Related papers: Genie Envisioner: A Unified World Foundation Platform for Robotic Manipulation

Genie Envisioner: A Unified World Foundation Platform for Robotic Manipulation

URL: http://arxiv.org/abs/2508.05635v1
Date: Thu, 07 Aug 2025 17:59:44 GMT
Title: Genie Envisioner: A Unified World Foundation Platform for Robotic Manipulation
Authors: Yue Liao, Pengfei Zhou, Siyuan Huang, Donglin Yang, Shengcong Chen, Yuxin Jiang, Yue Hu, Jingbin Cai, Si Liu, Jianlan Luo, Liliang Chen, Shuicheng Yan, Maoqing Yao, Guanghui Ren,
Abstract summary: We introduce Genie Envisioner (GE), a unified world foundation platform for robotic manipulation.<n>GE integrates policy learning, evaluation, and simulation within a single video-generative framework.
Score: 65.30763239365928
License: http://creativecommons.org/licenses/by/4.0/
Abstract: We introduce Genie Envisioner (GE), a unified world foundation platform for robotic manipulation that integrates policy learning, evaluation, and simulation within a single video-generative framework.

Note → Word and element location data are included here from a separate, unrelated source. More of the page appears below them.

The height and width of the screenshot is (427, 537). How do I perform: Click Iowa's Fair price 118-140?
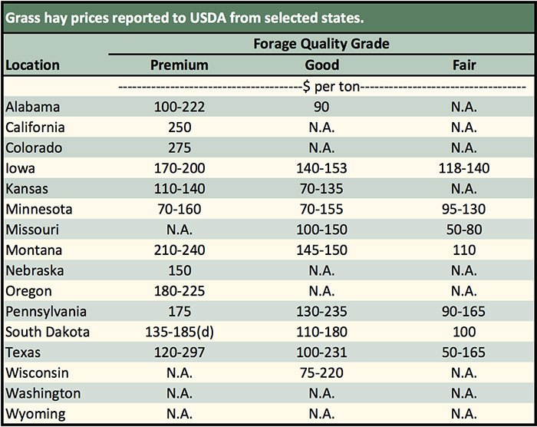pos(464,168)
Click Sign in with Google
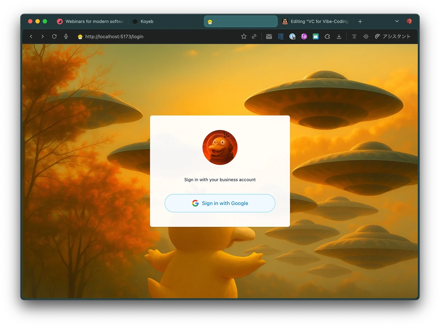Viewport: 440px width, 327px height. click(220, 203)
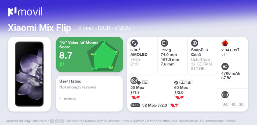The height and width of the screenshot is (125, 257).
Task: Click the connectivity signal icon
Action: click(225, 94)
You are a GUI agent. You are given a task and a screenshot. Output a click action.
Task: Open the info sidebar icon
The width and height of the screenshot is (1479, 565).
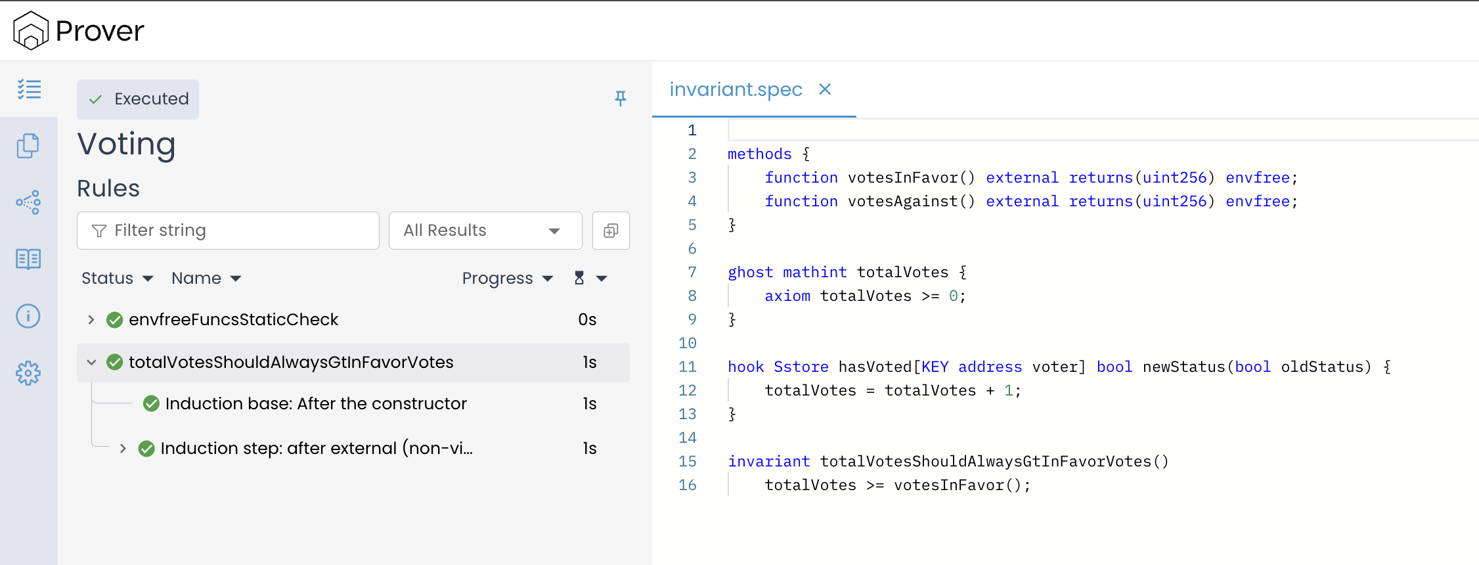click(x=28, y=316)
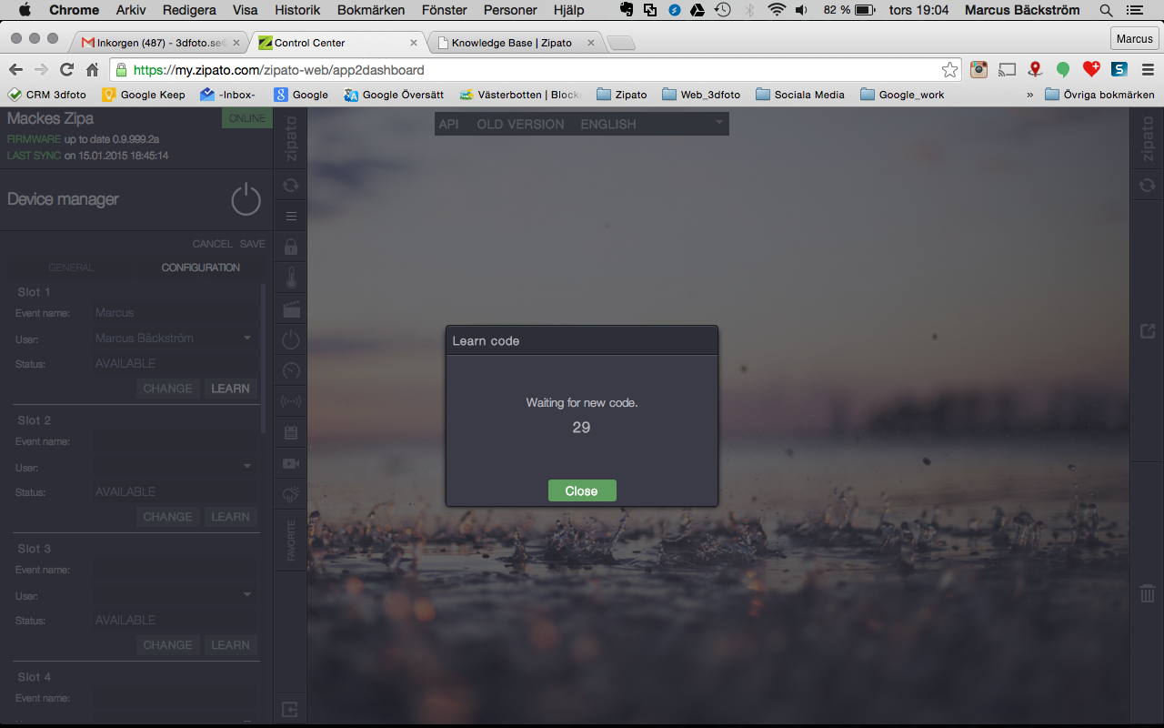The image size is (1164, 728).
Task: Open the scenes clapperboard icon
Action: tap(291, 309)
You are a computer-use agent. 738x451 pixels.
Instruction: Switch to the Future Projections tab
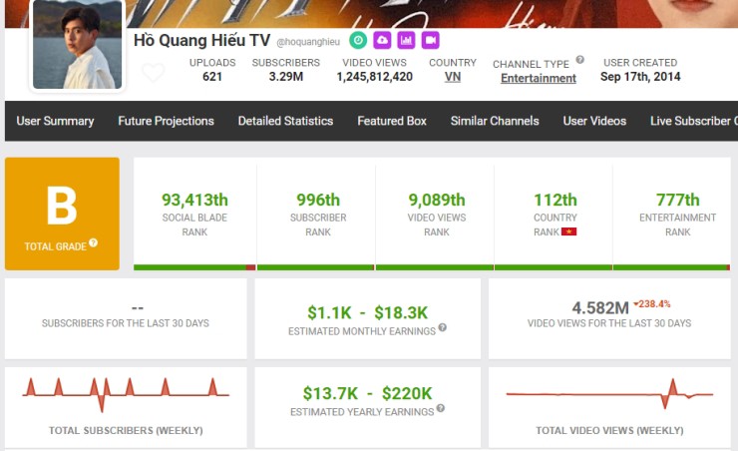(x=166, y=121)
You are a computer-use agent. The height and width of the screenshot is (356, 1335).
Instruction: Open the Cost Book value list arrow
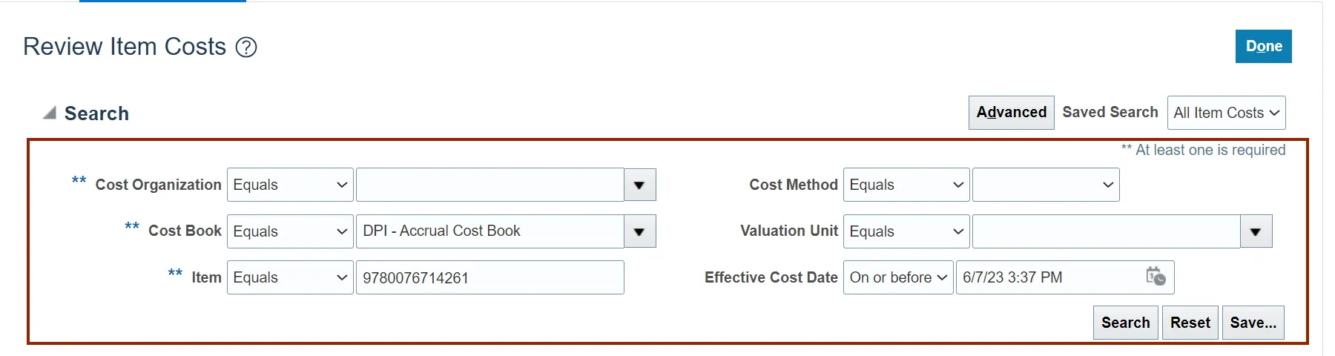[x=639, y=231]
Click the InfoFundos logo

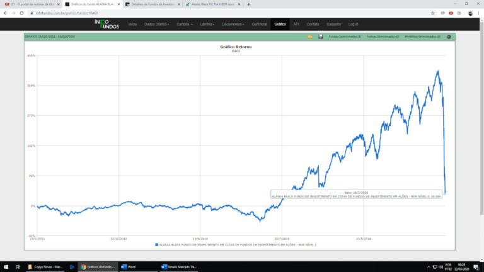click(107, 24)
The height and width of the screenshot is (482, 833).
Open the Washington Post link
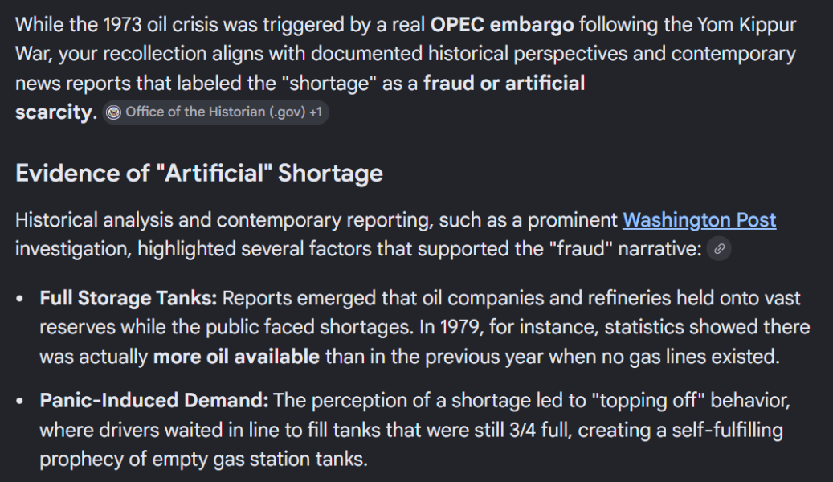pos(699,220)
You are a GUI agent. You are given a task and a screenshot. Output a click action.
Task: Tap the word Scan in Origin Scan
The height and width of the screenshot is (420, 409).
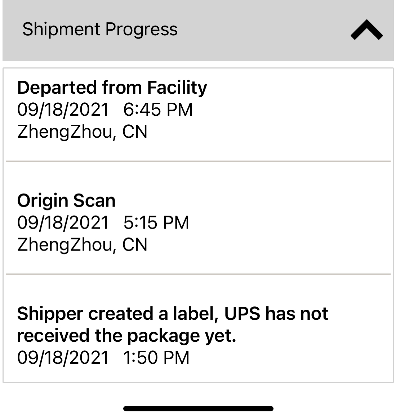tap(94, 200)
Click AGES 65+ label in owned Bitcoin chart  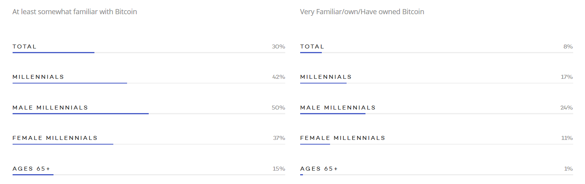[319, 169]
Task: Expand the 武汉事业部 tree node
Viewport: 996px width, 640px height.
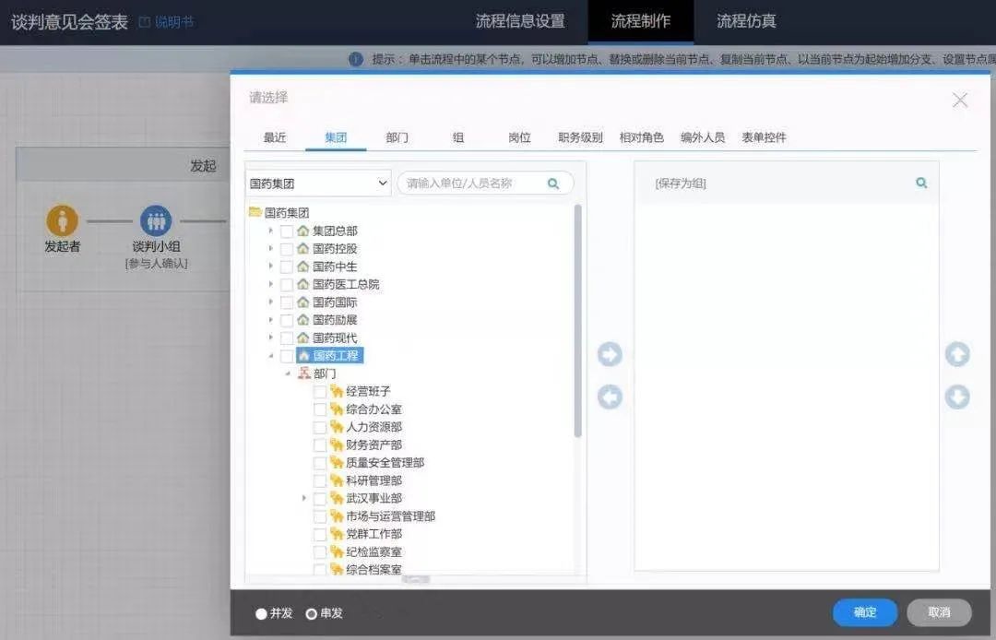Action: tap(304, 497)
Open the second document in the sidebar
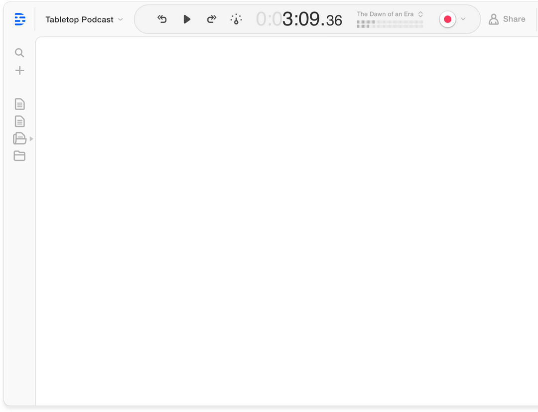Screen dimensions: 538x412 coord(19,121)
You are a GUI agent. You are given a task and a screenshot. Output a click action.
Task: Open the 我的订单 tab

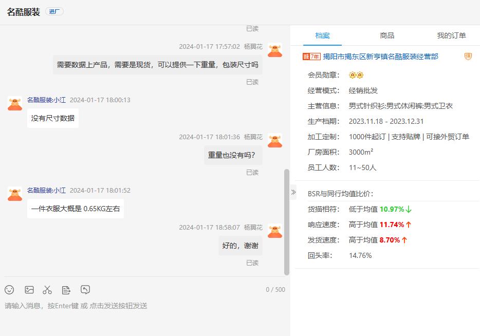pyautogui.click(x=451, y=35)
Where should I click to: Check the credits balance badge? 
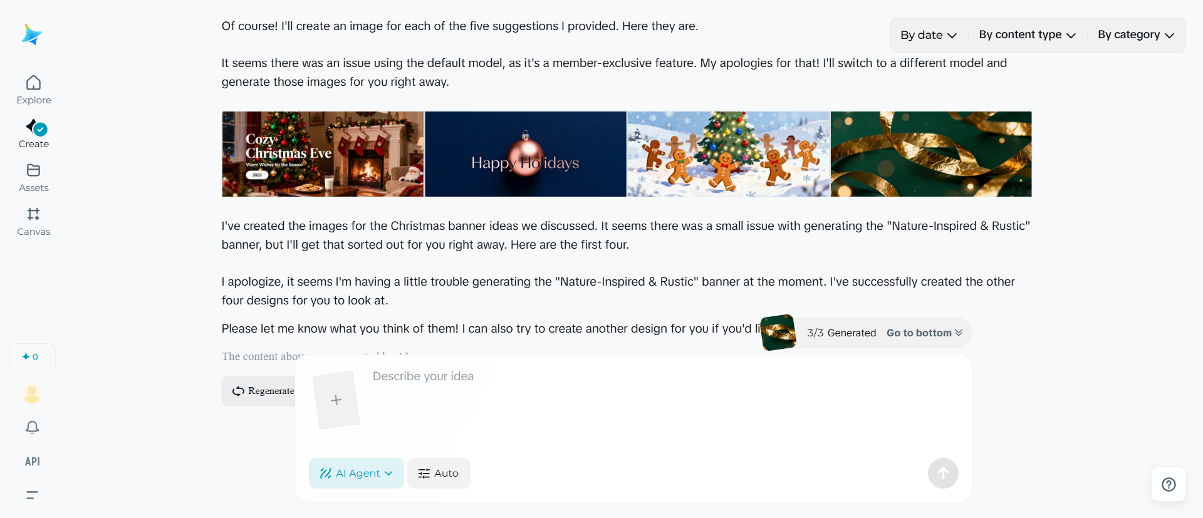(32, 357)
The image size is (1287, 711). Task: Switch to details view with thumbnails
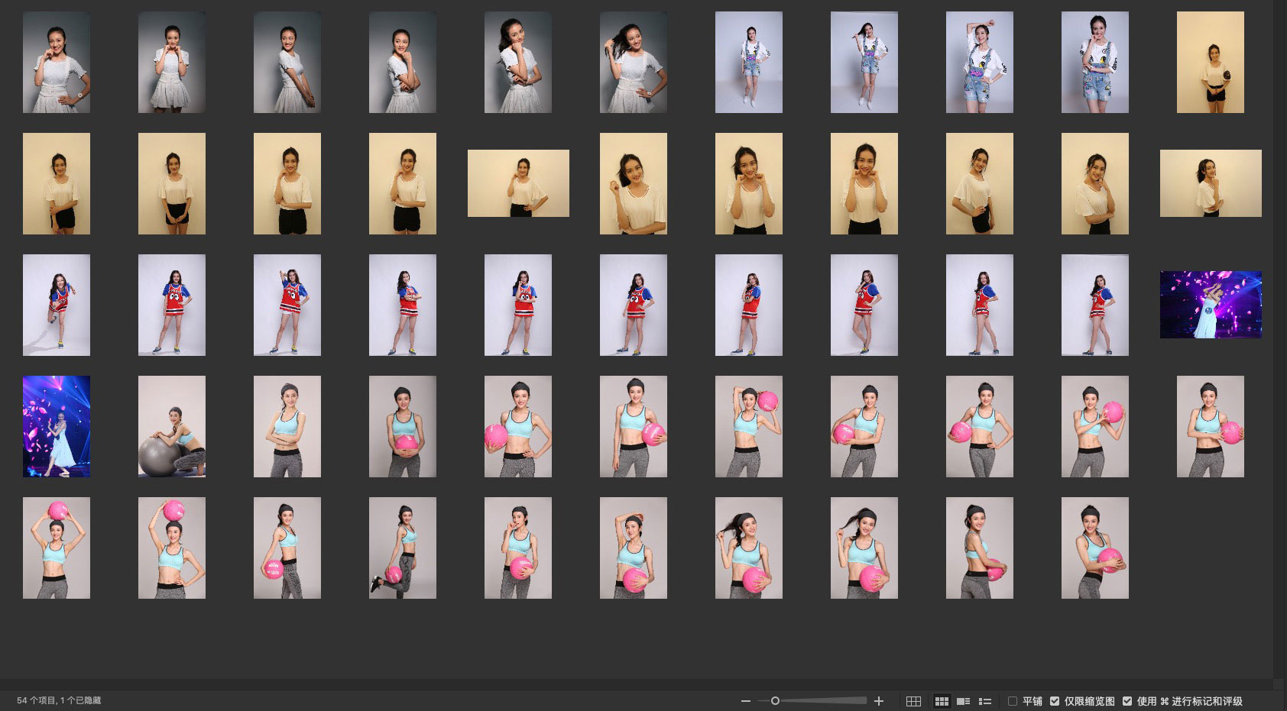(963, 701)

At its core, GE-Base is a large-scale, instruction-conditioned video diffusion model that captures the spatial, temporal, and semantic dynamics of real-world robotic interactions in a structured latent space. Built upon this foundation, GE-Act maps latent representations to executable action trajectories through a lightweight, flow-matching decoder, enabling precise and generalizable policy inference across diverse embodiments with minimal supervision. To support scalable evaluation and training, GE-Sim serves as an action-conditioned neural simulator, producing high-fidelity rollouts for closed-loop policy development. The platform is further equipped with EWMBench, a standardized benchmark suite measuring visual fidelity, physical consistency, and instruction-action alignment. Together, these components establish Genie Envisioner as a scalable and practical foundation for instruction-driven, general-purpose embodied intelligence. All code, models, and benchmarks will be released publicly.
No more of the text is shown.